Ian Lunn is a freelance front end developer using the latest web technologies to build creative and effective website for happy clients over the world. Ian's enthusiasm for utilising cutting edge technologies is matched by his dedication for advocating them; sharing experience with the community in his book CSS3 Foundations, through blog articles, via Twitter, and open source projects made available on GitHub.

Published Thoughts

In 2003 I was at college studying web technology. I was feeling pleased about my newly acquired knowledge of HTML right around the same time my friends started speaking highly of XHTML. I'd spent a lot of time learning HTML and really didn't like the idea of having to change what I had learnt; neither did my college course cover XHTML (despite it being widely used in the web industry at the time -- but that's another story).

After a few weeks of pretending XHTML didn't exist, my friends nagged me enough to finally spend some time reading about it. It turned out XHTML was very similar to HTML; in fact, my carefully written and validated HTML was XHTML. So proud of my progress, I hadn't spent the time to realise that XHTML was just a stricter way of writing HTML, which I was already doing.

Today the web industry is saturated with new technologies along with steadfast fans who insist you are "doing it wrong" if you're not using their beloved tools too. Whether you're experienced enough to have since waved goodbye to XHTML or a new comer to the web industry, you've most likely come across this off-putting attitude toward new technologies.
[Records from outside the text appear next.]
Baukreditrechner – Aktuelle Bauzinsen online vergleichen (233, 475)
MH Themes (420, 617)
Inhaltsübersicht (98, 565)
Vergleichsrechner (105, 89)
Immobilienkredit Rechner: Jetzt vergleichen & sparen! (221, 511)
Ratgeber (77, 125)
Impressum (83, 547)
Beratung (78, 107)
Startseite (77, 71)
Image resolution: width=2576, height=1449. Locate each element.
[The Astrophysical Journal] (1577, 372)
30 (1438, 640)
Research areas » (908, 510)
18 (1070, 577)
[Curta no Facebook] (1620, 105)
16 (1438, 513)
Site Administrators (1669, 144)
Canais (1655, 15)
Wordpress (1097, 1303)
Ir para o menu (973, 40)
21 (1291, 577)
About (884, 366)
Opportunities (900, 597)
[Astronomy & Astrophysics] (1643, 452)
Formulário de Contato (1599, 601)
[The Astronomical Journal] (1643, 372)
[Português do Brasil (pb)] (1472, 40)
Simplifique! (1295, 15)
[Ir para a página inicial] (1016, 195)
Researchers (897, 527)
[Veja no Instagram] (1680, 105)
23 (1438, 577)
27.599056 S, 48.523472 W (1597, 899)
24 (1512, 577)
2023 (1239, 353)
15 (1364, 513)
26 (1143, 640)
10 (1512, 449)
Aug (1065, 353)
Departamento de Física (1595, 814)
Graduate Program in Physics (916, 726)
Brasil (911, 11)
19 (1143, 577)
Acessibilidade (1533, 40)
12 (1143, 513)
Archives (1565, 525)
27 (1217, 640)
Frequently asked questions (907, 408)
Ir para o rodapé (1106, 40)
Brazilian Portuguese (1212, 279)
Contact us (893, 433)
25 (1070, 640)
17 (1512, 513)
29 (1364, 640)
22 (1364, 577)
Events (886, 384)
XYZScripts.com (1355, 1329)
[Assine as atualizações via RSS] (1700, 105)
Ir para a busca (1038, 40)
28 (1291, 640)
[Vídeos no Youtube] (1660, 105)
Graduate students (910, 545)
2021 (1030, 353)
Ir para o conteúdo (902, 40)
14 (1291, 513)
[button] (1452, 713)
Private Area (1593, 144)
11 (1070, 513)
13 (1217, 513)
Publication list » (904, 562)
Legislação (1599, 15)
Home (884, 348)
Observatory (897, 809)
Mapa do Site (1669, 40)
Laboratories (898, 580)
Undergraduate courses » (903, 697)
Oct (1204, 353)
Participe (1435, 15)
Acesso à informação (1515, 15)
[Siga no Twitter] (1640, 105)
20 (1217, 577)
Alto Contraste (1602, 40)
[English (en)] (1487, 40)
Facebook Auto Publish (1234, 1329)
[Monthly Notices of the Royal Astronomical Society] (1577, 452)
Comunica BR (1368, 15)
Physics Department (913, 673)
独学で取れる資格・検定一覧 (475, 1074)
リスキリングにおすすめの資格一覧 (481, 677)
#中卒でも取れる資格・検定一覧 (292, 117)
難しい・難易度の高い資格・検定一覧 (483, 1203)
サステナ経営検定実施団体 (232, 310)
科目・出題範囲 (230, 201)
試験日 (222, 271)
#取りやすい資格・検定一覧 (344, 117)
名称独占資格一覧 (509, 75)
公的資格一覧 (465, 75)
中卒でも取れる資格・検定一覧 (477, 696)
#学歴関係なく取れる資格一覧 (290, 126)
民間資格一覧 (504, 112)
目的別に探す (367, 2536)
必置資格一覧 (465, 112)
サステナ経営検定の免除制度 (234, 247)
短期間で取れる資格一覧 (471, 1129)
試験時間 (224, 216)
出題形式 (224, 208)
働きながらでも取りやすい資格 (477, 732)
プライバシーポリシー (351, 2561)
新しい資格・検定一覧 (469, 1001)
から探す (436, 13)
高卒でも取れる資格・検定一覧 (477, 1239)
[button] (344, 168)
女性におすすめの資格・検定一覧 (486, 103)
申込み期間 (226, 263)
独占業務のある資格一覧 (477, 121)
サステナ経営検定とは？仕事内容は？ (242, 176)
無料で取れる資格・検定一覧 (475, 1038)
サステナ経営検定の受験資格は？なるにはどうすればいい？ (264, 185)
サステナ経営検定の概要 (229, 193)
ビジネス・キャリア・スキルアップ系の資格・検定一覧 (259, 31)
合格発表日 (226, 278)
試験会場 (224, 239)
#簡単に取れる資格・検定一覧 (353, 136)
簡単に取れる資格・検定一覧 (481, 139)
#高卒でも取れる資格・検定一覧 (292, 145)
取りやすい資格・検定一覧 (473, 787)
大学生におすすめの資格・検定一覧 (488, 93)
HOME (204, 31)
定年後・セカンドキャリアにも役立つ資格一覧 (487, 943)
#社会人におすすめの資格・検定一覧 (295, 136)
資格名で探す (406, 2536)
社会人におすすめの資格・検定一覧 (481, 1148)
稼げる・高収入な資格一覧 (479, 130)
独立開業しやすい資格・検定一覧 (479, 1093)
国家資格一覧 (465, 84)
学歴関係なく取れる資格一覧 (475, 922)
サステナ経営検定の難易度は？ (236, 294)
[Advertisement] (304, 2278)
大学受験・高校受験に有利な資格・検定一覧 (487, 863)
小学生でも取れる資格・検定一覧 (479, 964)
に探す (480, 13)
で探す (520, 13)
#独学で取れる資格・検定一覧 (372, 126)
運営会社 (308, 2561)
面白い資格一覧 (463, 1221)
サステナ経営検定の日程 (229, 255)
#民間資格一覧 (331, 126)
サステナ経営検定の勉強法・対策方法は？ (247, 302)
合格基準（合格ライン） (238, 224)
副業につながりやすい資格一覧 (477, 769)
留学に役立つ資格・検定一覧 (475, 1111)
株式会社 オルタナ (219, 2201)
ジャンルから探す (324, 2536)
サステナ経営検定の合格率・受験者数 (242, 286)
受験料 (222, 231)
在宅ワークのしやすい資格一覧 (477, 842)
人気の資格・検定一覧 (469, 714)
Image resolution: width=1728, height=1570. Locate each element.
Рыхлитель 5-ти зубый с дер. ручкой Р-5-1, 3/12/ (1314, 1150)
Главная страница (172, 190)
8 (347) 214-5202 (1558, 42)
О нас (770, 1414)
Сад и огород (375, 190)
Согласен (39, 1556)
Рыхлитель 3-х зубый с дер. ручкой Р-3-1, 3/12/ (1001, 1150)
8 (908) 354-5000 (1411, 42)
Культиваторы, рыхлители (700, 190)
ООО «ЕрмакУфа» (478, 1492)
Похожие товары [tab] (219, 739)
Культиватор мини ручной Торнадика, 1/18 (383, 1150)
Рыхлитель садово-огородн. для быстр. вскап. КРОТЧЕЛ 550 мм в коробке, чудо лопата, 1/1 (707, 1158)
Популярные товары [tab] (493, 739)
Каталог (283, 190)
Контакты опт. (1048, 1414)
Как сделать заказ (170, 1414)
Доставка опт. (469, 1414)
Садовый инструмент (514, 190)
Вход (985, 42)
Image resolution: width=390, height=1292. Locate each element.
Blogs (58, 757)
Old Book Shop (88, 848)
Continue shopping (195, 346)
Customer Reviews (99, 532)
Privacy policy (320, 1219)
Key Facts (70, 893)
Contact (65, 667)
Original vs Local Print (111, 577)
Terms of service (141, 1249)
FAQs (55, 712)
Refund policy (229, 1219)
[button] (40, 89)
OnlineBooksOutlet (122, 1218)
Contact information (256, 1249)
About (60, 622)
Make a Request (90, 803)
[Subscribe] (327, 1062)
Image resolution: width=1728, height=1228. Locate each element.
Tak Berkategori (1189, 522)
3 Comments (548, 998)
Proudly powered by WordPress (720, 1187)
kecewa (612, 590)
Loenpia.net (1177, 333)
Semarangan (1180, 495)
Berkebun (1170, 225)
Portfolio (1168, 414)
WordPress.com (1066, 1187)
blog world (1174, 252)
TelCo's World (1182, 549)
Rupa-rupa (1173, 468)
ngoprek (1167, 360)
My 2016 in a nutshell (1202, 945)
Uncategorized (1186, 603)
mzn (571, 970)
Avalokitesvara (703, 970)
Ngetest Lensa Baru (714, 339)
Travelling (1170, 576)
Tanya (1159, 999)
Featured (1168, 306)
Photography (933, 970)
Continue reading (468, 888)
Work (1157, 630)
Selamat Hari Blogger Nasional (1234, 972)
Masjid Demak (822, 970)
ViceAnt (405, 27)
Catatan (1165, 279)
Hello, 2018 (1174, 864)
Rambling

Before deciding you'll never learn a technology and it'll be of no use to you, consider that many technologies can be learnt very quickly. As I did back in 2003, with just 10 minutes of research you can decide whether that technology will work for you. Even if you choose not to use it, you can still add it to your list of skills and speak confidently about it amongst colleagues or in a job interview.

Some popular web technologies I've learnt over the last several years with just 10 minutes of research include: Markdown, HAML, SASS, Yeoman, Bower, AMD/Require.js, HTML5 Canvas, JavaScript Source Maps.